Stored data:

• • • • •

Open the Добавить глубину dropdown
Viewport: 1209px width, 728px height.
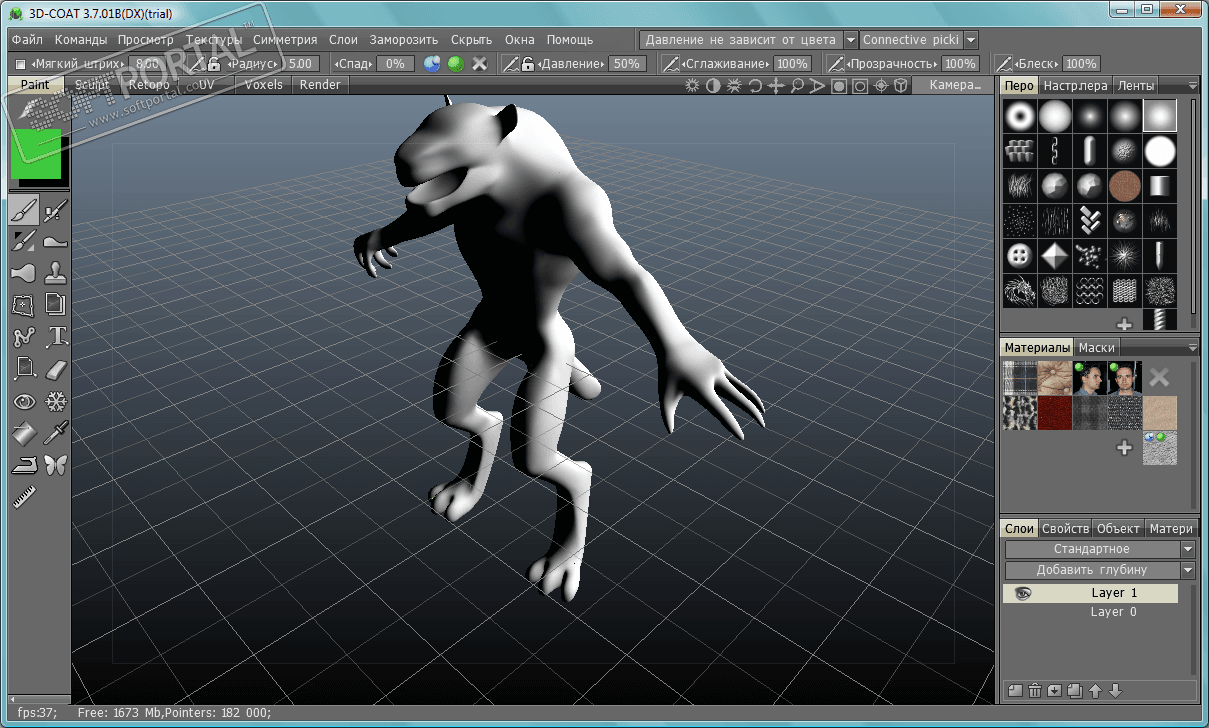(x=1187, y=570)
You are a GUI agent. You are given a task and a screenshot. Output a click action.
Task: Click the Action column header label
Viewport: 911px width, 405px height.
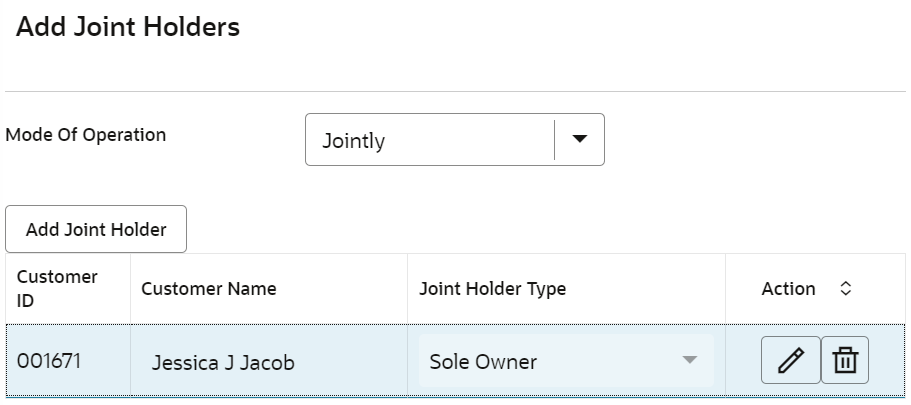788,289
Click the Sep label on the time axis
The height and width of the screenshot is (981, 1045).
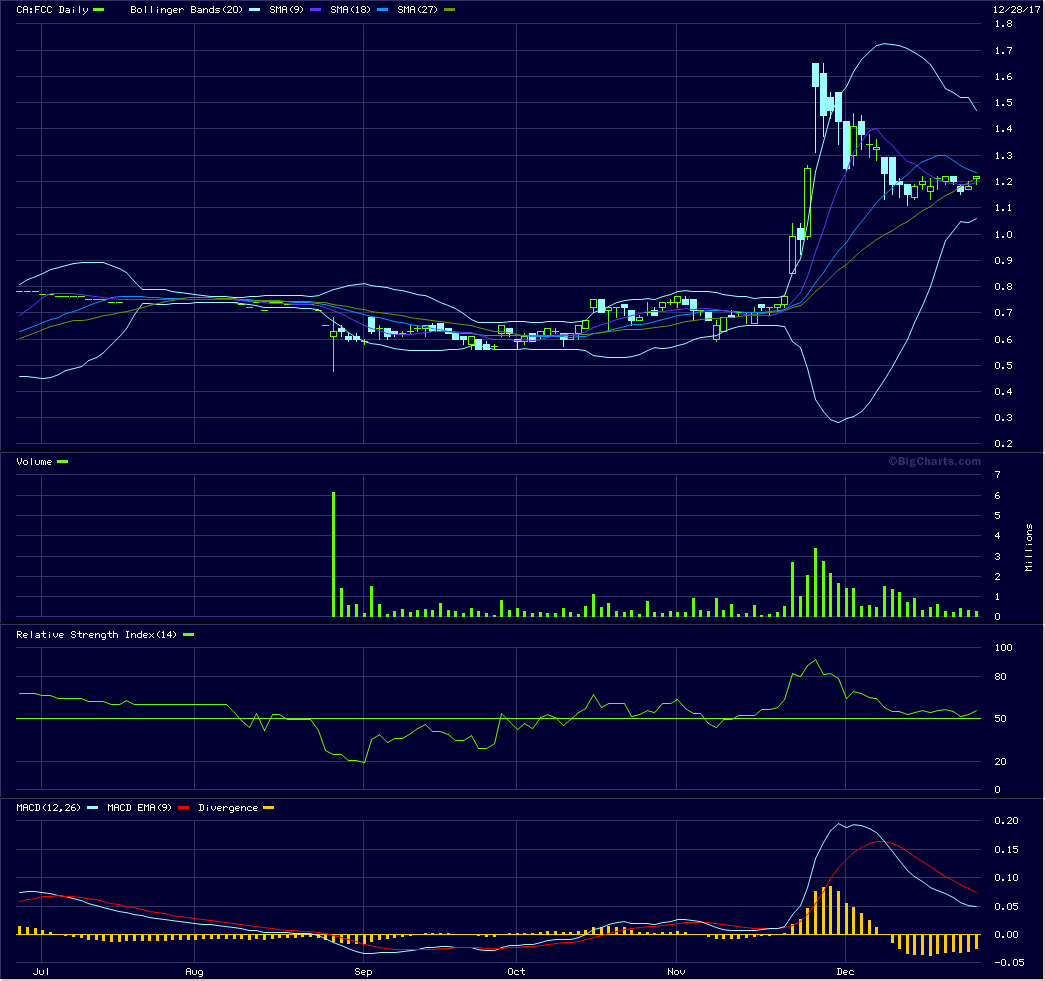point(362,971)
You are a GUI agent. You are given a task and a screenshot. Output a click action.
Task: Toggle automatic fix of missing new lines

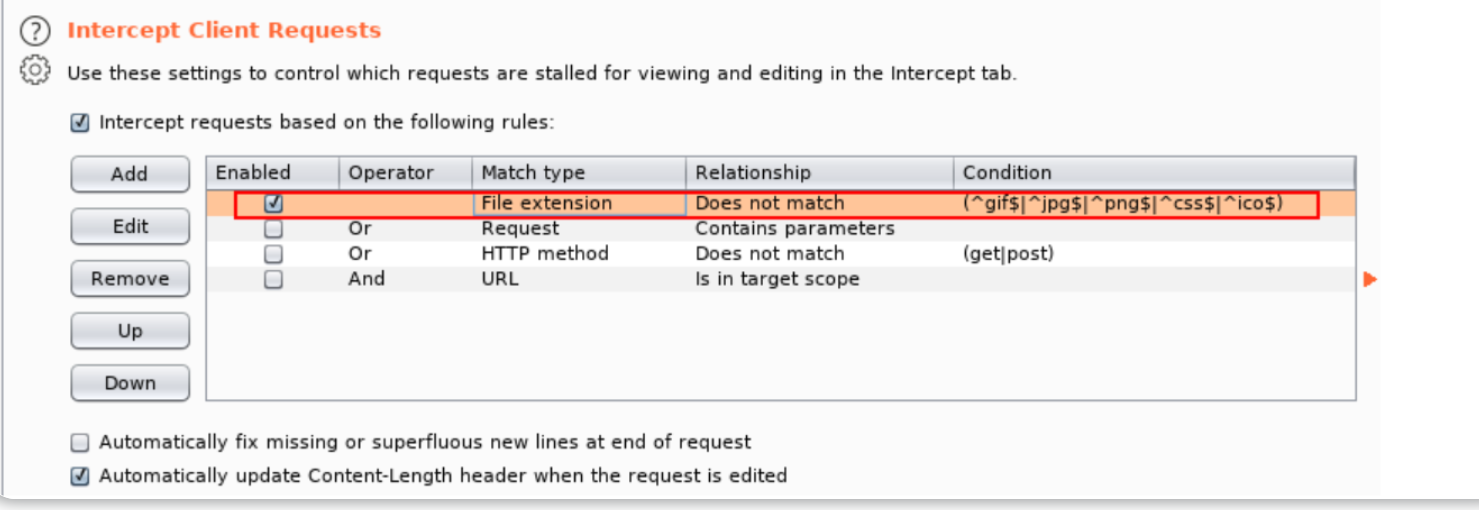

• • • • •

→ WHAT THE TASK REQUIRES:
The line containing "Viewport: 911px width, 405px height." and every line after it, up to the last line of the data, should be returned exactly, without the pictures.

→ RESULT OF THIS TASK:
Viewport: 911px width, 405px height.
788,289
Click the Sep label on the time axis
The height and width of the screenshot is (981, 1045).
point(362,971)
You are a GUI agent. You are given a task and a screenshot. Output a click action.
Task: Toggle automatic fix of missing new lines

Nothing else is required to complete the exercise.